:: TEXTO MOSTRADO

Unas horas antes otro Crrucificado, éste atribuido a Gaspar Becerra, y al que todos los zamoranos llamamos de las Injurias (la visión de sus ojos entreabiertos por la agonía y la herida de la lanza en el costado manando sangre conmueve al corazón más frío), recorría la ciudad sumida en absoluto silencio después de que los cofrades de la hermandad lo hayan jurado en el atrio de la Catedral ante el señor Obispo. Y a la noche del día siguiente lo hará el Yacente, de Gregorio Fernández, un Cristo muerto echado sobre unas andas que transportan a hombros los hermanos, subiendo y bajando por dos de las cuestas más empinadas de la ciudad: la de San Cipriano, que le llevará a la Plaza de Santa Lucía, y la de Pizarro, que lo conducirá camino de la Catedral, para luego seguir, en uno de los itinerarios más largos de toda la Semana Santa (no en balde es una de las procesiones más sentidas y esperadas por todos los que tienen la suerte de vivir la experiencia en ese momento en Zamora), por calles y plazas antiguas, como la Rúa de los Francos, San Martín, Carniceros, la Reina, Plaza Mayor, Cánovas o de Viriato, donde se cantará el Miserere en medio de un silencio y fervor profundos, y, finalmente, por Barandales, regresará al templo de Santa María la Nueva, en la plaza del mismo nombre, que es su sede habitual.

::::

== TAREAS PARA REALIZAR ==
1 > Responde a estas preguntas sobre el texto de la Semana Santa de Zamora:
(a) ¿Ante quién juran los cofrades de la hermandad el Cristo de las Injurias?
(b) ¿A qué plaza conduce al Yacente la cuesta de San Cipriano?
(c) ¿Qué templo es la sede habitual del Yacente?
2 > Según el texto de la Semana Santa de Zamora, ¿qué hace que el Cristo de las Injurias conmueva al corazón más frío? Explícalo en una o dos oraciones.
3 > Prosigue el texto de la Semana Santa de Zamora a partir de su última oración.

:: EXTRACTO DE DATOS

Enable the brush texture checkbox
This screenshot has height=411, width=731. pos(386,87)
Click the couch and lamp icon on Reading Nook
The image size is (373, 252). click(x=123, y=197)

::::

== RESPUESTAS ==
1 >
(a) Ante el señor Obispo, en el atrio de la Catedral.
(b) A la Plaza de Santa Lucía.
(c) El templo de Santa María la Nueva.

2 > Lo conmueve la visión de sus ojos entreabiertos por la agonía. También lo conmueve la herida de la lanza en el costado, que mana sangre.

3 >
Toda esta tristeza, todo este dolor acumulados durante la Semana Santa, desaparecerá finalmente el próximo domingo, el de la Resurrección, cuando el último Cristo en desfilar por las calles de Zamora, el Jesús Resucitado de nuestro máximo imaginero Ramón Álvarez, que, saliendo de Santa María de la Horta a las nueve de la mañana, mientras suenan alborozadas todas las campanas de la ciudad y estallan en lo alto del cielo azul miles de cohetes, celebrando así juntos la buena nueva, Jesús avanza triunfante sobre una mesa llena de flores rojas. Porta en la mano izquierda una bandera encarnada y alza la derecha en señal de victoria, y de este modo recorre las calles que besan la muralla y luego sube la cuesta de Pizarro para entrar en la ciudad por San Ildefonso y acudir a la Plaza Mayor, donde tiene lugar su encuentro con la Virgen, que, saliendo a la misma hora de la misma iglesia de la Horta, ha subido la cuesta del Piñedo y recorrido otras calles hasta dar en la Plaza Mayor, donde le espera su Hijo triunfador de la muerte. Asisten juntos a una Misa y luego regresan a su iglesia por la Cuesta de Balborraz.
El alma de Ramón Álvarez se asoma un momento a la lápida que indica en una fachada de la cuesta que allí vivió para ver pasar a las dos imágenes, y luego, casi enseguida, a la vez que la ciudad da por terminada la Semana Santa, los más fervientes admiradores de sus tradiciones se mete entre pecho y espalda el plato más significativo del día: el Dos y Pingada… y una Tajada, que no es otra cosa que un par de huevos fritos, dos o tres magras de cerdo y una buena rebanada de hogaza de pan frita con el aceite de los huevos y la tajada de cerdo.